_Work to complete_:
Write out again, exactly as they stand, the line that includes "This screenshot has height=400, width=1568." and all remaining lines of the entries.

_Exercise data_:
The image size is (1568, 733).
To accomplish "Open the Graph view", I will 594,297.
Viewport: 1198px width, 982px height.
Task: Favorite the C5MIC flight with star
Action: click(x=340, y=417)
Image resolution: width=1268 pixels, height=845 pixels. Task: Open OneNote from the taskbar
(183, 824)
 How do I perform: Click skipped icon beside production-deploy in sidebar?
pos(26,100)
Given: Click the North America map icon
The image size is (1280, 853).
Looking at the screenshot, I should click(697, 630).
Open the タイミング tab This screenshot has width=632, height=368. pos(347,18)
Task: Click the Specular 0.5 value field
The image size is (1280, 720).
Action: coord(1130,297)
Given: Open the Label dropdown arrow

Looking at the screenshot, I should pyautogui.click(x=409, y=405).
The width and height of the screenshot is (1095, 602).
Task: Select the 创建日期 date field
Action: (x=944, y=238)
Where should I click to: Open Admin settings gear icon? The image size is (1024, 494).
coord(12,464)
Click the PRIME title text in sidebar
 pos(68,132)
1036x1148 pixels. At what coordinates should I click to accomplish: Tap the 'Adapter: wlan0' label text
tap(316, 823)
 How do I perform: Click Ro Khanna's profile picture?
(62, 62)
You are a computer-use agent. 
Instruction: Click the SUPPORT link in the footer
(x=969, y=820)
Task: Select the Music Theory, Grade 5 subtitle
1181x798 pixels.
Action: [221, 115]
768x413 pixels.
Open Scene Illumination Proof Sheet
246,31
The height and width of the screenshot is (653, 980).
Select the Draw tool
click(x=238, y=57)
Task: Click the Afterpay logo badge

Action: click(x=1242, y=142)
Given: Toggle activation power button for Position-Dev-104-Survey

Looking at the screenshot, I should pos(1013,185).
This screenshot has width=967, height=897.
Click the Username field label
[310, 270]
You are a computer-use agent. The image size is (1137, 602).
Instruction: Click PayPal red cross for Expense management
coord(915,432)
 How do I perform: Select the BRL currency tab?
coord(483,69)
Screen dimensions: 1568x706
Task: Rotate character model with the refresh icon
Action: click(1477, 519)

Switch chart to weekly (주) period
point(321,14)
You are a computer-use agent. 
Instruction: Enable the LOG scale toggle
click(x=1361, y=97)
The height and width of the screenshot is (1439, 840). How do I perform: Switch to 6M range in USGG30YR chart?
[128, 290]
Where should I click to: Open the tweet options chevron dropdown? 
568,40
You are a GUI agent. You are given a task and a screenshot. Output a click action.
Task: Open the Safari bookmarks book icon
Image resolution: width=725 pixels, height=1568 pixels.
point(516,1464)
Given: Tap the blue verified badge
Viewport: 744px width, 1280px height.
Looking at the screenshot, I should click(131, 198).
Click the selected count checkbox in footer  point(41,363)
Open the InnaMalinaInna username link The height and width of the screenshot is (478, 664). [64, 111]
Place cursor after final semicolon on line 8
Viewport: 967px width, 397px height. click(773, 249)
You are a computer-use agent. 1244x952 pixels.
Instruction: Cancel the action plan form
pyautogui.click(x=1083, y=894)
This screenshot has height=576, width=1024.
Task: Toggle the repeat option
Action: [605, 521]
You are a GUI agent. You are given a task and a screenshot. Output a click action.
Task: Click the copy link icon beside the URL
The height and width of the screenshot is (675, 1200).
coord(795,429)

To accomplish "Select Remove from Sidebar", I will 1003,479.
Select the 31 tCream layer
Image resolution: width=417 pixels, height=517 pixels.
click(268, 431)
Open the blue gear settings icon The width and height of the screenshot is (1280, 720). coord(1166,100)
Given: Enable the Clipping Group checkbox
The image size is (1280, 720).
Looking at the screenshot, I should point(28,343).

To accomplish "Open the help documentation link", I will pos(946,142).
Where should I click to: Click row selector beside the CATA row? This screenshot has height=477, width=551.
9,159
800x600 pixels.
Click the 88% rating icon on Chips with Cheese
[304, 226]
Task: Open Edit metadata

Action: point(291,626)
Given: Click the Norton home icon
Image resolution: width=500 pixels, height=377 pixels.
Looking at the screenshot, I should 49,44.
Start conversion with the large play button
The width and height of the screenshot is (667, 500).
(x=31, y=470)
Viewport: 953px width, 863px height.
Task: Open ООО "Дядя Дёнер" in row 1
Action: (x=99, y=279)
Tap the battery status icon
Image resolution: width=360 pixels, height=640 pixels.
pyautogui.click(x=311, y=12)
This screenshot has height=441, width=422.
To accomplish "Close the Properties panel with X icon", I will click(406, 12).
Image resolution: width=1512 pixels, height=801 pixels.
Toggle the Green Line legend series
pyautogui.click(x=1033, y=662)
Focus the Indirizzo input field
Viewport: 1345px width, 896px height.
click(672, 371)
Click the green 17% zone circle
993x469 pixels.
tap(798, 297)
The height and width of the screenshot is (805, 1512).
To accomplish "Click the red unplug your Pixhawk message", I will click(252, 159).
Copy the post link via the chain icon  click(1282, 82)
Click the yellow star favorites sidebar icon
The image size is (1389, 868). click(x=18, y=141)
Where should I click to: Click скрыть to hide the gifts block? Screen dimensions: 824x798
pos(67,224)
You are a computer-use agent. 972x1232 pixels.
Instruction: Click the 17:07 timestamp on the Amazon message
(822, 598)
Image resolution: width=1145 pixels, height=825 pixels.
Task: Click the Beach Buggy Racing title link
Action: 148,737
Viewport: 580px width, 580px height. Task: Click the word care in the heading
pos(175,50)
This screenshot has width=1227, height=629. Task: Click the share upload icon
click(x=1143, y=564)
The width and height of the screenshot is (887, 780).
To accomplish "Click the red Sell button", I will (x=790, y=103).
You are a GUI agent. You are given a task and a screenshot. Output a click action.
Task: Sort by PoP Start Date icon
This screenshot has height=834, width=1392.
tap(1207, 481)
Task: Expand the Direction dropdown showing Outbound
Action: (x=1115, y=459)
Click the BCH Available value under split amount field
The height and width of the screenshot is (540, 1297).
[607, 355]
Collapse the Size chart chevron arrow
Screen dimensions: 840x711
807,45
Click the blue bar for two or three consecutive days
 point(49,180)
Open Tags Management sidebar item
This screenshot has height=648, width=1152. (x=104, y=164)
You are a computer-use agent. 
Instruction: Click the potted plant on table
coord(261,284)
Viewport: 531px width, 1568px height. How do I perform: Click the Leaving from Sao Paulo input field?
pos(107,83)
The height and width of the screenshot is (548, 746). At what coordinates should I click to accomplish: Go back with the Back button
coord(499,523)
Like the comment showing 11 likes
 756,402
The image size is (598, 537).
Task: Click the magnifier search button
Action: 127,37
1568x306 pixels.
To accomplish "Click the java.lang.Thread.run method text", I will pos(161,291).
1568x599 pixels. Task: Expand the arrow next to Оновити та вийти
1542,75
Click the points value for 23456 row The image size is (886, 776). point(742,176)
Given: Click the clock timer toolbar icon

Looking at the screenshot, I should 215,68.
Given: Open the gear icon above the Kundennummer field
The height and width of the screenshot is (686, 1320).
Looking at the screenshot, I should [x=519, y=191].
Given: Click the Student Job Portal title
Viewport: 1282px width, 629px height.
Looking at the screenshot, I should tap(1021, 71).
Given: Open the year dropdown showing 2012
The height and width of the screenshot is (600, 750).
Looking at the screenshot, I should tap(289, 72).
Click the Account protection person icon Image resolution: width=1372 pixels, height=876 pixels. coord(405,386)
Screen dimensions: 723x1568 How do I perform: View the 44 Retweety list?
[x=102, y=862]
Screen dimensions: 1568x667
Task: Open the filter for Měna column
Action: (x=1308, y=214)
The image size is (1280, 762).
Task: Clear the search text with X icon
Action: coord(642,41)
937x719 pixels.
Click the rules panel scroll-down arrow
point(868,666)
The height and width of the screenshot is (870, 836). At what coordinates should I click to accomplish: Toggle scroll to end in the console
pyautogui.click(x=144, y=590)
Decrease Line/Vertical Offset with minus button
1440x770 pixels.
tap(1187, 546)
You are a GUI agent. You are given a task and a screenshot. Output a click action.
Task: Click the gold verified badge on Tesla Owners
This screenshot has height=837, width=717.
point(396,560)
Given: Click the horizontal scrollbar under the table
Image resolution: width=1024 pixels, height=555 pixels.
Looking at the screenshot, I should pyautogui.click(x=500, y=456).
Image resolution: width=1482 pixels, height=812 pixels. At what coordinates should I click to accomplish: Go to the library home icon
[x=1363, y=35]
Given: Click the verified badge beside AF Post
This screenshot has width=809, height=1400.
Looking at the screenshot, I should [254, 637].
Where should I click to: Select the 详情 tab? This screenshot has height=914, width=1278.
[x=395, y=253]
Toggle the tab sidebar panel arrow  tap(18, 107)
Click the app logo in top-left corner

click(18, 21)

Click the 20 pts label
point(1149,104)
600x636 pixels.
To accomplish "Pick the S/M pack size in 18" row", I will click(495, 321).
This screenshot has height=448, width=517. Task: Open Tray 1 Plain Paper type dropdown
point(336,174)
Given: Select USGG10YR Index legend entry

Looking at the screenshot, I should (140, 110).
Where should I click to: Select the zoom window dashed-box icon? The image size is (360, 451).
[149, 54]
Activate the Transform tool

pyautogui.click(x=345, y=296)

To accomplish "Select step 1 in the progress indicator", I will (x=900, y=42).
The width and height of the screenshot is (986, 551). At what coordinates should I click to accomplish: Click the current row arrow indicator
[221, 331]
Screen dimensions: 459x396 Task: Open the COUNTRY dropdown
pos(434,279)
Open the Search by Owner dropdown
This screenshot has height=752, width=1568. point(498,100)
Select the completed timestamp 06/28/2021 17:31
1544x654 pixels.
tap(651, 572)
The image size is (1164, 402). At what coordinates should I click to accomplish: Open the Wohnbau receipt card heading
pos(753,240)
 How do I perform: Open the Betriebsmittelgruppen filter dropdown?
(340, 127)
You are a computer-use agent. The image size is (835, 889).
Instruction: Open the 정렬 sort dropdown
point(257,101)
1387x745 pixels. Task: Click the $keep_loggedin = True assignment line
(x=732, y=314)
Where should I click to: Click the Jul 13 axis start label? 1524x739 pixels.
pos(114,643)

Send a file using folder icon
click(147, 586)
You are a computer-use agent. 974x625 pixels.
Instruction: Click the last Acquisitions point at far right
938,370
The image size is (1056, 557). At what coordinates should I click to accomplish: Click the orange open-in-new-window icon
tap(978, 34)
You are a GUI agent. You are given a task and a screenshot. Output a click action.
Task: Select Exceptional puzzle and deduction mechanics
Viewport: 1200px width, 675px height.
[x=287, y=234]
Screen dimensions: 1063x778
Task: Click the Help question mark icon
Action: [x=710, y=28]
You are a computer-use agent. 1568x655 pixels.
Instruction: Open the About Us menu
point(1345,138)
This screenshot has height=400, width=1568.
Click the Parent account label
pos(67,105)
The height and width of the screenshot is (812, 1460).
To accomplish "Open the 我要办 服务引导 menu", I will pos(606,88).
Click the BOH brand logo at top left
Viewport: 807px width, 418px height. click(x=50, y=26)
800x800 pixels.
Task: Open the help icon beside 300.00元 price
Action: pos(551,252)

_Written answer_:
This screenshot has height=400, width=1568.
Click the Parent account label
pos(67,105)
The height and width of the screenshot is (812, 1460).
To accomplish "Open the 我要办 服务引导 menu", I will pos(606,88).
Click the BOH brand logo at top left
Viewport: 807px width, 418px height. click(x=50, y=26)
800x800 pixels.
Task: Open the help icon beside 300.00元 price
Action: pos(551,252)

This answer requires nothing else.